## What is expected
Copy the lines of the material below word for word, from the line containing "The height and width of the screenshot is (501, 995)." up to and including the line containing "center [757, 264].".

[Opening Records for this exercise section]

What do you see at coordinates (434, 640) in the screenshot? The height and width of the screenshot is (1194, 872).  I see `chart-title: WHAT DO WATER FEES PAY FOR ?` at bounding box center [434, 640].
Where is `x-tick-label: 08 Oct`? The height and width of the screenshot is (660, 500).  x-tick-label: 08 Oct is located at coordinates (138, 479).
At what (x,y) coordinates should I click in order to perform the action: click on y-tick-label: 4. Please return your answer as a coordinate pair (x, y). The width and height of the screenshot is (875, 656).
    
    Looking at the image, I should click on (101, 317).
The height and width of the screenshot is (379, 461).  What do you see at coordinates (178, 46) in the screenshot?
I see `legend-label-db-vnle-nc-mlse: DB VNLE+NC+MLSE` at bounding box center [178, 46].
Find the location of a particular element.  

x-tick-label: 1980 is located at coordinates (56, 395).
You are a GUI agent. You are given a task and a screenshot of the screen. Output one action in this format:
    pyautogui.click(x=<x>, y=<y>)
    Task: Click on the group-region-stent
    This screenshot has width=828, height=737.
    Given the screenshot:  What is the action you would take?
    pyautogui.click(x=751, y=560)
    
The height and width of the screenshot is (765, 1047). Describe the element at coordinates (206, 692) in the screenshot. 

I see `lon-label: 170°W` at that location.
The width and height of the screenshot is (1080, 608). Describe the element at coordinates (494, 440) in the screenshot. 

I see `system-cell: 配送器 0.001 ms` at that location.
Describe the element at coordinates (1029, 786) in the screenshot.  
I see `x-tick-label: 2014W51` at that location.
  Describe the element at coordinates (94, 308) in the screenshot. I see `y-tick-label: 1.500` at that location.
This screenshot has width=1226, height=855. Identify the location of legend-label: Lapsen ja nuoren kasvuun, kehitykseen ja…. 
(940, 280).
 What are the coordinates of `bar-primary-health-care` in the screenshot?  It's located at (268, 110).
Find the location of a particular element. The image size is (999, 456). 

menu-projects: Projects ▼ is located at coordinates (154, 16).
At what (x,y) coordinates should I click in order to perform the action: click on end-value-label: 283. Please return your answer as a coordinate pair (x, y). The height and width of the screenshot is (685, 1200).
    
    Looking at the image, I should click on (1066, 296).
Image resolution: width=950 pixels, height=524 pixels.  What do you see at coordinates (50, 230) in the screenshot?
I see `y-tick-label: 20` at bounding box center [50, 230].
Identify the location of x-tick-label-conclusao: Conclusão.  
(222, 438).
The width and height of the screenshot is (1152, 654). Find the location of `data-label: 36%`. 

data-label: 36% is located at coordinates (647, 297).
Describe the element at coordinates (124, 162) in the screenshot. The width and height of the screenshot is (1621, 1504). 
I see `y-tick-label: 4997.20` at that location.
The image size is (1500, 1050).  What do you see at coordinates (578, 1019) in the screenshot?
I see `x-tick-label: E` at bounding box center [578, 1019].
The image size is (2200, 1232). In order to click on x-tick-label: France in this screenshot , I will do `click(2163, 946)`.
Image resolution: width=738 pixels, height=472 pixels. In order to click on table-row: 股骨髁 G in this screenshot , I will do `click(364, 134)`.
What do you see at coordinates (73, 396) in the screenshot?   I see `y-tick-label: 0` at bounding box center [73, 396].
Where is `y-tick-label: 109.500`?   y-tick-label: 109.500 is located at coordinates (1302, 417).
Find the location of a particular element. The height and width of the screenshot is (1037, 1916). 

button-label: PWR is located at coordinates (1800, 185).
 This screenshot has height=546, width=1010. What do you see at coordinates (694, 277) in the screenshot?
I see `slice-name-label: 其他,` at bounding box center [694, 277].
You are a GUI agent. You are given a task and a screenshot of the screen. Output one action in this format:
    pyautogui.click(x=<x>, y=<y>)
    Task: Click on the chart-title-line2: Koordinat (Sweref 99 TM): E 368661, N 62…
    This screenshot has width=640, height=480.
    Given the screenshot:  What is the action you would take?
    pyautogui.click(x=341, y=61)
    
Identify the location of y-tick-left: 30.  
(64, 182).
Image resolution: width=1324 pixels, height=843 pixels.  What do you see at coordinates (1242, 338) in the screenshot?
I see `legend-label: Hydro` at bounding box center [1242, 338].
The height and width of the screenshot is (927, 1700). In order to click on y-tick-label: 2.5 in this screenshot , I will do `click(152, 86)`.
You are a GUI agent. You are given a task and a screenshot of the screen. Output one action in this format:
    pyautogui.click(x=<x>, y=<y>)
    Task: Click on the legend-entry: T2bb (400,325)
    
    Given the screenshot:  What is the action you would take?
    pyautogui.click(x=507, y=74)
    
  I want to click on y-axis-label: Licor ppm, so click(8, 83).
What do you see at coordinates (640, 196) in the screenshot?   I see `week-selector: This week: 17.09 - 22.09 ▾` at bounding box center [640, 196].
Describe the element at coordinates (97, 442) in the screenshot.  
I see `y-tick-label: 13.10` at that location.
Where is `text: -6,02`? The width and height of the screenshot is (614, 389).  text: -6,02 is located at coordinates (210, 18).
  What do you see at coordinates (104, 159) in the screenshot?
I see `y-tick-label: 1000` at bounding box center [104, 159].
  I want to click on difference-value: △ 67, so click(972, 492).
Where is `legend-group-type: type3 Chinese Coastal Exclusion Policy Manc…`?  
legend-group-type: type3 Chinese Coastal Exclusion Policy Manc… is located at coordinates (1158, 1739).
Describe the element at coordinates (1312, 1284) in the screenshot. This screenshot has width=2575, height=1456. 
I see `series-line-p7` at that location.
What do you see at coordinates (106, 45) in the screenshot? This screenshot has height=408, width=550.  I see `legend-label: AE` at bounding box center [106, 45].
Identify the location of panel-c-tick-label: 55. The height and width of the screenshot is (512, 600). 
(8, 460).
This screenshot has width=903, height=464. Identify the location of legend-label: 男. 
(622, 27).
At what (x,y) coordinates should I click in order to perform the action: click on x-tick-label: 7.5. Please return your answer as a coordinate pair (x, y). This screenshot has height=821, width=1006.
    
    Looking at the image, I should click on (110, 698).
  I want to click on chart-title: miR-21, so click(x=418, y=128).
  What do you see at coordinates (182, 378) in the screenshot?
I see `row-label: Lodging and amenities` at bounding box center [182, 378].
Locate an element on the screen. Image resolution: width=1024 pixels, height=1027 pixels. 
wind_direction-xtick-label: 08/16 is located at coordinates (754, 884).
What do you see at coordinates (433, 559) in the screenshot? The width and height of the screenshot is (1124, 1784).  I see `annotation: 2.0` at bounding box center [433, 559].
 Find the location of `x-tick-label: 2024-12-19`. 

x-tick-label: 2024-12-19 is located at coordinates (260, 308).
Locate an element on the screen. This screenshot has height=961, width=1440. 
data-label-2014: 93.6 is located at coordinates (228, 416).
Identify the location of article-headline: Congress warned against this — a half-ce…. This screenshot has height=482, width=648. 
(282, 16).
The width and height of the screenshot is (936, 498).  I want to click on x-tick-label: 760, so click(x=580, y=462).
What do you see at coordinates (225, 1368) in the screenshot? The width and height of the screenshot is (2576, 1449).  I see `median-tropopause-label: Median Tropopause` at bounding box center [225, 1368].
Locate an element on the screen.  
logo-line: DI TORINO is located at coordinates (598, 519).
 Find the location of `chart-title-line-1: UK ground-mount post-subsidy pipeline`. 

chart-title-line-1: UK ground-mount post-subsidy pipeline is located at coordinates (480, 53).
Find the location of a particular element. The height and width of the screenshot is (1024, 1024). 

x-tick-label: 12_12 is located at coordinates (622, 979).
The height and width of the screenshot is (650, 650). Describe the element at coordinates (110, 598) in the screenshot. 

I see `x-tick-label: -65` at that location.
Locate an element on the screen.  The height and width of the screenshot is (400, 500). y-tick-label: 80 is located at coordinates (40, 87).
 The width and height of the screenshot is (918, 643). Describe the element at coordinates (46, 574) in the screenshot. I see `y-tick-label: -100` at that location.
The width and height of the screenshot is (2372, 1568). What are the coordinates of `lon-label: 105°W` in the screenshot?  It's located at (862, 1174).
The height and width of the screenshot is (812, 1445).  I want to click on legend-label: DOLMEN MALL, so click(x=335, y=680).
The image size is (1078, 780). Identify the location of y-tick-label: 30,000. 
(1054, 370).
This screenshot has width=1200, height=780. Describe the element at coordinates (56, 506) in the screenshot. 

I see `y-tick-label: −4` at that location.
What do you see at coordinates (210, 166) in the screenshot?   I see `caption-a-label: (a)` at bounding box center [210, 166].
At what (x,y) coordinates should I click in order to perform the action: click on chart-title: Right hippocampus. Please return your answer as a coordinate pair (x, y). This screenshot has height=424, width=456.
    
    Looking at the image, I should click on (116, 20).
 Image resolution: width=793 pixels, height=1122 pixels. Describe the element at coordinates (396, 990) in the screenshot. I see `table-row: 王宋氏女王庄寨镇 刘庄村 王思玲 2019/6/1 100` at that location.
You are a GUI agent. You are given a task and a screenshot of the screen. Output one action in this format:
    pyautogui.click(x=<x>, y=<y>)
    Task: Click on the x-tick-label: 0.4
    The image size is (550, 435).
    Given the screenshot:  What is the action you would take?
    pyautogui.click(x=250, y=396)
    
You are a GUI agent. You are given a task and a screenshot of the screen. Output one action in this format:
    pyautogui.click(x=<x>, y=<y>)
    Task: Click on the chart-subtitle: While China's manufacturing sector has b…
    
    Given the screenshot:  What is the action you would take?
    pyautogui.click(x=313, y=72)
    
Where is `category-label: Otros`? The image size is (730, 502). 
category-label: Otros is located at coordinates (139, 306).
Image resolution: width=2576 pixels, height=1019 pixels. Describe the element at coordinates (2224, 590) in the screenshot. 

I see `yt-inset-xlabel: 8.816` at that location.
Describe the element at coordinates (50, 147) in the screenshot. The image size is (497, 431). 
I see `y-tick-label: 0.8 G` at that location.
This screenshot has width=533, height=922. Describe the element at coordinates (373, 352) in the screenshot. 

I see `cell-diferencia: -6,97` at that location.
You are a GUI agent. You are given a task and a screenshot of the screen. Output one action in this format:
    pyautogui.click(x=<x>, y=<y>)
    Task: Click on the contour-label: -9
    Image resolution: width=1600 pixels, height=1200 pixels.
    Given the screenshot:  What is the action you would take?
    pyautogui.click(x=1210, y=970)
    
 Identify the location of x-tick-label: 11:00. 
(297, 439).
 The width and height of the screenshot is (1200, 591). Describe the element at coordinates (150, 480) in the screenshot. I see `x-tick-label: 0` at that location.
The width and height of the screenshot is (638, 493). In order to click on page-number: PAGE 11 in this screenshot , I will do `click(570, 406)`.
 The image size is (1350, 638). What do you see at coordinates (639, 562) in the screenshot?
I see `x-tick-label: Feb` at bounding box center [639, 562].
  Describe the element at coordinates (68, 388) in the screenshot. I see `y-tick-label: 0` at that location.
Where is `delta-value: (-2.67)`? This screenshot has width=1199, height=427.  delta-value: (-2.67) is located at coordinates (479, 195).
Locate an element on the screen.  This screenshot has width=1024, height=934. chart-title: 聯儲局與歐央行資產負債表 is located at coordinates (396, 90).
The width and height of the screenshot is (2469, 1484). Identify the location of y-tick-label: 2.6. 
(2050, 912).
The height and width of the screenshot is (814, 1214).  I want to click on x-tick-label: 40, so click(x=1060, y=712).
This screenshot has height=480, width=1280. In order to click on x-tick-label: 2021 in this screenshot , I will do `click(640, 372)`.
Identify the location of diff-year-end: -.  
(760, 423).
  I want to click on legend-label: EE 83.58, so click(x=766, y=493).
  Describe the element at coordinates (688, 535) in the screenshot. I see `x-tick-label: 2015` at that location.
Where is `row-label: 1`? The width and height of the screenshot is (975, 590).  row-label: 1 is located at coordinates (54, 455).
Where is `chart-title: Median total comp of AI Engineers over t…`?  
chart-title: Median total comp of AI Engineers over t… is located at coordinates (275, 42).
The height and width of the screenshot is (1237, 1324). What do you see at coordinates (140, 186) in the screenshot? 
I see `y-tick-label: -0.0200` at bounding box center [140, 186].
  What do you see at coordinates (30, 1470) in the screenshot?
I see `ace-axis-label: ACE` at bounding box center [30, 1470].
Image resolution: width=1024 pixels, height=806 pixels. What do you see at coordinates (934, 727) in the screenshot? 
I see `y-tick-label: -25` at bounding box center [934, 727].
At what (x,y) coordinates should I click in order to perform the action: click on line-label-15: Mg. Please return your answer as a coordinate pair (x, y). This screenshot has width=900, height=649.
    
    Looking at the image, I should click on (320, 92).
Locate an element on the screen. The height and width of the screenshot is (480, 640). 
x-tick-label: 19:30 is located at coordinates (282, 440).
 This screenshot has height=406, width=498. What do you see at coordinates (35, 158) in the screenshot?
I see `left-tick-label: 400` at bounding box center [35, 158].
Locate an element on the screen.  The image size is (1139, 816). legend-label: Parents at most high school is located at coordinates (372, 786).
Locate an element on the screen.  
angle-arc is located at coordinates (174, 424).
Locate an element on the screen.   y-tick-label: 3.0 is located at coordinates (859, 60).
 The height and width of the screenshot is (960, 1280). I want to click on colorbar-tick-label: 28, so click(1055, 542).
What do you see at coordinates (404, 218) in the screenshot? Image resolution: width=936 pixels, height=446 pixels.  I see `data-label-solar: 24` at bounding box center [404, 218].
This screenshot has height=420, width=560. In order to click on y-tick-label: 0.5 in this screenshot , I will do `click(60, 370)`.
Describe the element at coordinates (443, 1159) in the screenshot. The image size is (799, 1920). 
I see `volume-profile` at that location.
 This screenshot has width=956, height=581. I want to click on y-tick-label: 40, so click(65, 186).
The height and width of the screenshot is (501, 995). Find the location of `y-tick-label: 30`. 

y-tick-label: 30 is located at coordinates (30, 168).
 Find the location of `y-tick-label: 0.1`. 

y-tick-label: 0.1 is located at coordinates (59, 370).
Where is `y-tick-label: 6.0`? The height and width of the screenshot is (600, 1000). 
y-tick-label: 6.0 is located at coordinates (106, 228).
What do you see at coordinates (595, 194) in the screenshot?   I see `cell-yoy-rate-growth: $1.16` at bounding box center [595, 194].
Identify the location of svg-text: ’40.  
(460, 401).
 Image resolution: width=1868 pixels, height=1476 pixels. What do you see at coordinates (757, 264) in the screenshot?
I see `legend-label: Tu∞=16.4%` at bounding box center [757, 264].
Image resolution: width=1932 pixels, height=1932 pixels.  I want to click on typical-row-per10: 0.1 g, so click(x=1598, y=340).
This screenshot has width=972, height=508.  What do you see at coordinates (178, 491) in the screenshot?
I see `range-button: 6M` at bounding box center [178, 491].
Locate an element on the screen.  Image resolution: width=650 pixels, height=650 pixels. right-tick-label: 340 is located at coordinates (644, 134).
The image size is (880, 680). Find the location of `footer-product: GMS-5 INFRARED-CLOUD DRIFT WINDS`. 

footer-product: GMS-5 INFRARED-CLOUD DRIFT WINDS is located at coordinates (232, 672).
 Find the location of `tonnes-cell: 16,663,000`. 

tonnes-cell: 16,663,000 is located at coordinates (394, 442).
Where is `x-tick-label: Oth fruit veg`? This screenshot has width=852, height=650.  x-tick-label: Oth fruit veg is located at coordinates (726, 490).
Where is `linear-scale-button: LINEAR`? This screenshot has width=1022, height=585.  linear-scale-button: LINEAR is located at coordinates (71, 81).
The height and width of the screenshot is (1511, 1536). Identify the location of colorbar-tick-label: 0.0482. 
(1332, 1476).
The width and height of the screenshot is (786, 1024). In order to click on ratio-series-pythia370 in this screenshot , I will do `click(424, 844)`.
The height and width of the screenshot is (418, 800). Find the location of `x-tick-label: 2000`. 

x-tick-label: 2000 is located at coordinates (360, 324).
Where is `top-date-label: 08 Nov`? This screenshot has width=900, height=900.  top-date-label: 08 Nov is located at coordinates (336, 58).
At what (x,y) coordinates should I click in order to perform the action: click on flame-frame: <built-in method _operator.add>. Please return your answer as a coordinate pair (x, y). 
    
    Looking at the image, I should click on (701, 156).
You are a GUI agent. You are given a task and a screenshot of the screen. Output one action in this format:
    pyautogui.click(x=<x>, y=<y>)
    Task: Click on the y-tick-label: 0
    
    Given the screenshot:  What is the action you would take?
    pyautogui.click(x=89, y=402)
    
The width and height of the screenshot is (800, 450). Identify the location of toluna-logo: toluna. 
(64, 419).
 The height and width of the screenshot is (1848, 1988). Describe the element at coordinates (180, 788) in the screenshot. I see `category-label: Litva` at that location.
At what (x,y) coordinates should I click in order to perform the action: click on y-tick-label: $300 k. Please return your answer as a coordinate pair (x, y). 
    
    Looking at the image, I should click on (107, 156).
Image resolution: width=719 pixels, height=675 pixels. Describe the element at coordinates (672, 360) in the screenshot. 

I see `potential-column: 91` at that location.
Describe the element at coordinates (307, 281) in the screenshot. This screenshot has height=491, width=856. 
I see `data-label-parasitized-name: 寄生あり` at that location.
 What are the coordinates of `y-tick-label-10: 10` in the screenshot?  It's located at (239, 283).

[Closing Records for this exercise section]

## Expected answer
The height and width of the screenshot is (501, 995). Find the location of `y-tick-label: 30`. 

y-tick-label: 30 is located at coordinates (30, 168).
 Find the location of `y-tick-label: 0.1`. 

y-tick-label: 0.1 is located at coordinates (59, 370).
Where is `y-tick-label: 6.0`? The height and width of the screenshot is (600, 1000). 
y-tick-label: 6.0 is located at coordinates (106, 228).
What do you see at coordinates (595, 194) in the screenshot?   I see `cell-yoy-rate-growth: $1.16` at bounding box center [595, 194].
Identify the location of svg-text: ’40.  
(460, 401).
 Image resolution: width=1868 pixels, height=1476 pixels. What do you see at coordinates (757, 264) in the screenshot?
I see `legend-label: Tu∞=16.4%` at bounding box center [757, 264].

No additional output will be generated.